- Born: July 21, 1875 Kingdom of Hawaii
- Died: January 1, 1971 (aged 95) Honolulu, Hawaii
- Known for: Baháʼí missionary

= Agnes Baldwin Alexander =

American author

Agnes Baldwin Alexander (1875–1971) was an American author and distinguished member of the Baháʼí Faith.

==Life==
Agnes Baldwin Alexander was born on July 21, 1875, in the Kingdom of Hawaii. She was the youngest of five children born to William DeWitt Alexander and Abigail Charlotte Alexander, née Baldwin. Miss Alexander was a scion of two of Hawaii's most illustrious Christian missionary families—the Alexanders and the Baldwins. Her father was one of Hawaii's most famous men as President of Oahu College, author of A Brief History of the Hawaiian People, and first Surveyor-General of the Hawaiian Islands.

Alexander graduated from Oahu College in 1895, later doing undergraduate work at Oberlin College and U.C. Berkeley. After teaching for a few years, she fell prey to chronic illness. In 1900, she joined a group of Islanders who were going on a tour of Europe. While in Rome in November of that year, she encountered an American Baháʼí woman and her two daughters who were returning from a Baháʼí pilgrimage in the Holy Land, and they shared with her about the faith. As the result of an epiphany one night, which she described as “neither a dream nor vision”, she embraced the Baháʼí Revelation and accepted it as God's new message to humanity as proclaimed by Baháʼu'lláh.

At the request of Baháʼu'lláh's eldest son, ʻAbdu'l-Bahá, who was then head of the Baháʼí Faith, Miss Alexander pioneered the Baháʼí Faith in Japan in 1914. In 1921 she became the first Baháʼí to introduce the New Gospel in Korea. Except for extended vacations in Hawaii, Agnes spent over thirty years in Japan.

Alexander was an early advocate of Esperanto and used that new international language to help spread Baháʼí teachings at meetings, conferences, and in articles.

In 1957, Bahá'u'lláh's great-grandson Shoghi Effendi, the Guardian of the Baháʼí Faith, appointed Agnes Alexander a Hand of the Cause of God, the highest rank a person may hold as an individual Baháʼí. In 1964, Alexander represented the Universal House of Justice, the supreme administrative body of the Baháʼí Faith, at the election of Hawaii's first National Spiritual Assembly in Honolulu. After suffering a broken hip in 1965, and spending two years in a Tokyo hospital, Agnes Alexander returned to her birthplace in Honolulu in 1967. Ironically, the Arcadia residence where she spent her last four years was adjacent to where she was born on Punahou Street.

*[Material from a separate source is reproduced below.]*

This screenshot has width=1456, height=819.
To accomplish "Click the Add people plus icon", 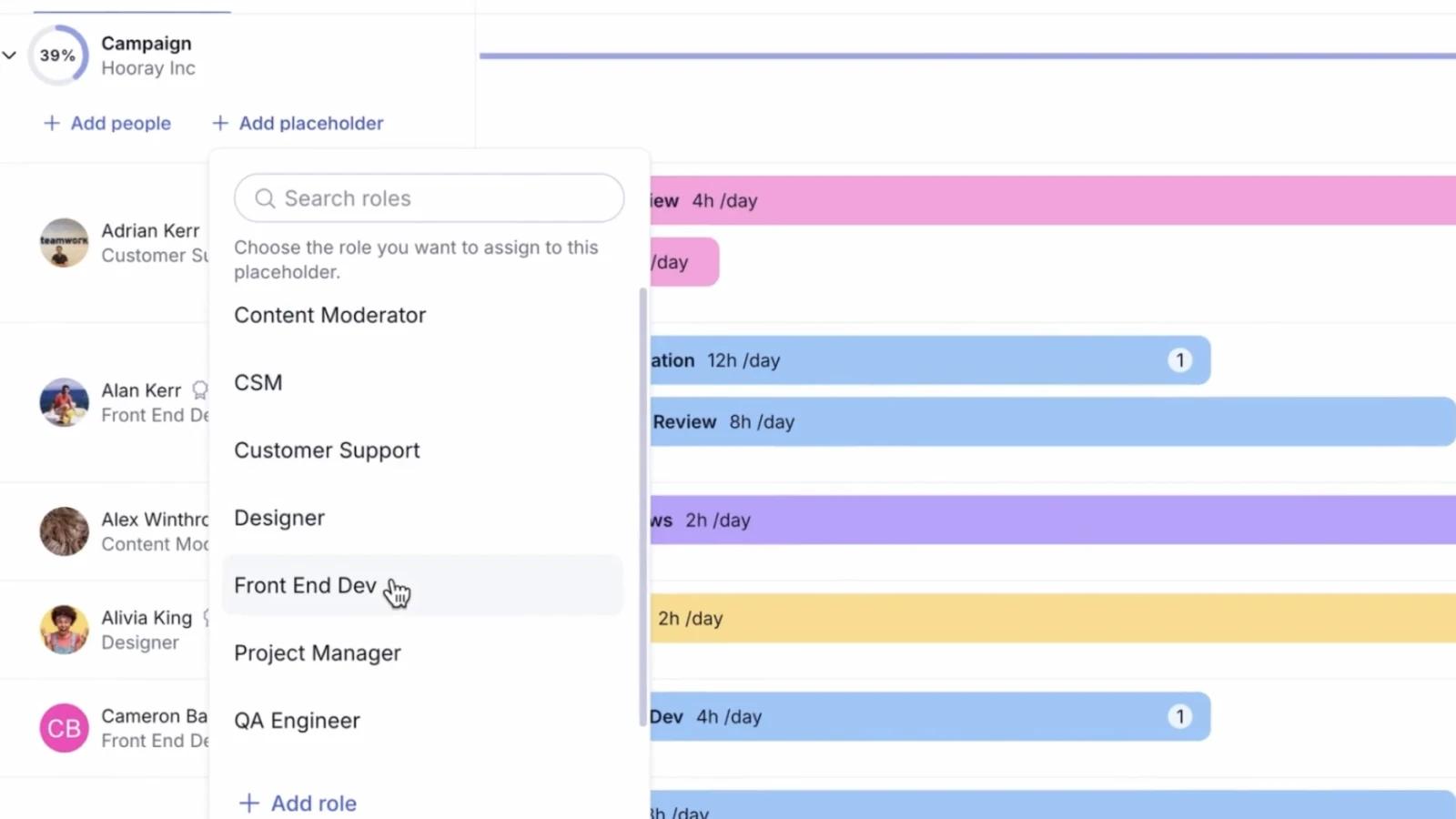I will point(52,123).
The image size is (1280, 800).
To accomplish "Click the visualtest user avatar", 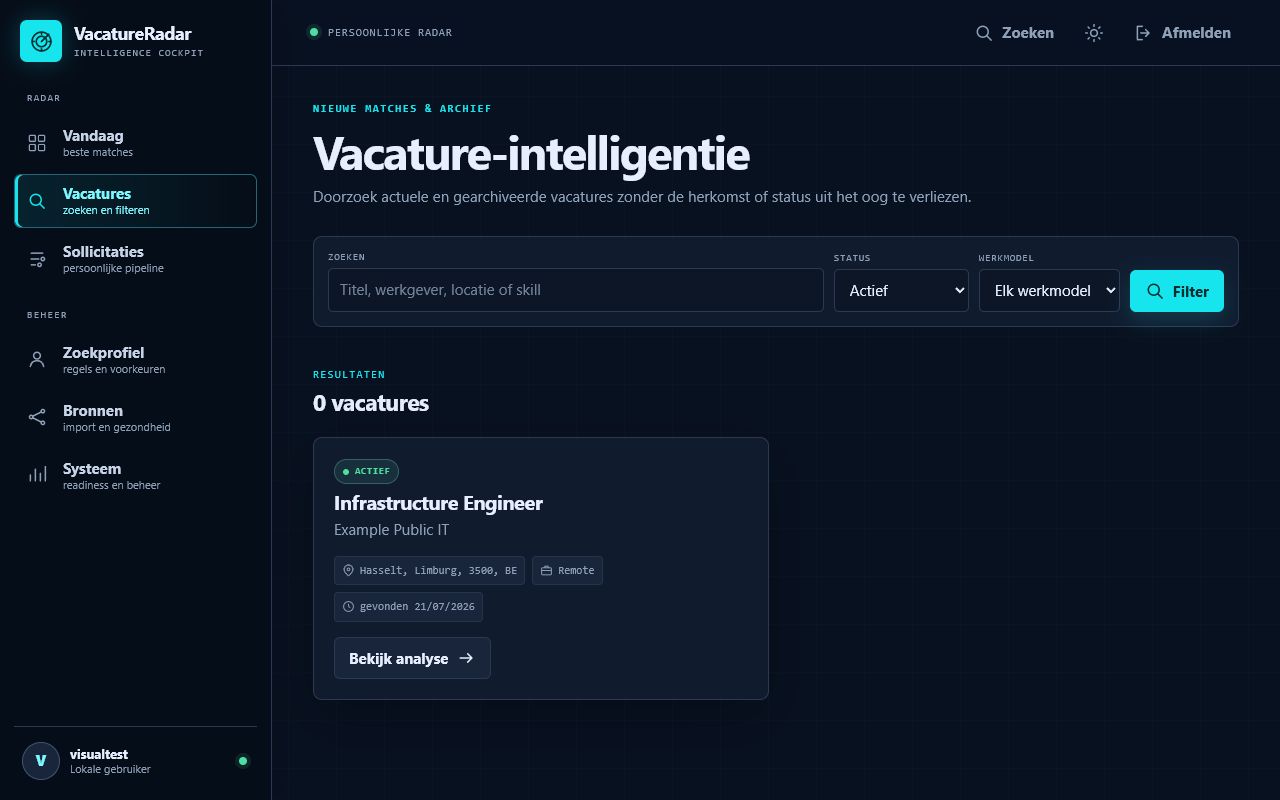I will point(41,761).
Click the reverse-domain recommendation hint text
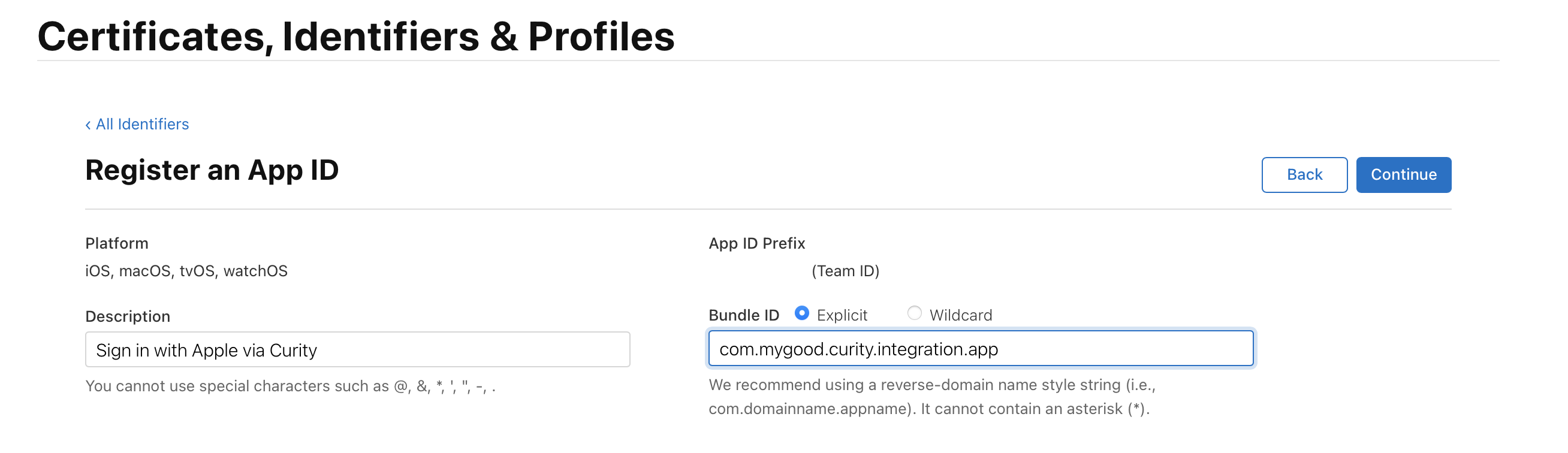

On January 1, 1971, Alexander died. She is buried behind Kawaiahao Church amidst her missionary forebears.

==Family tree==
Agnes Alexander is related to several notable people including: Amos Starr Cooke, David Dwight Baldwin, William Owen Smith, Samuel T. Alexander, Henry P. Baldwin, and Annie Montague Alexander. Her father's parents were William P. Alexander and Mary Ann McKinney, and her mother's parents were Dwight Baldwin and Charlotte Fowler.

==Works==
Before moving abroad, Miss Alexander owned a popular restaurant in Honolulu. In 1912 she published a cookbook of her recipes entitled "How To Use Hawaiian Fruit".

At the request of Shoghi Effendi, Agnes Alexander wrote two histories: "Personal Recollections of a Bahá’í Life in the Hawaiian Islands: Forty Years of the Bahá’í Cause in Hawaii, 1902-1942" and "History of the Baháʼí Faith in Japan, 1914-1938". Both of these volumes were published posthumously.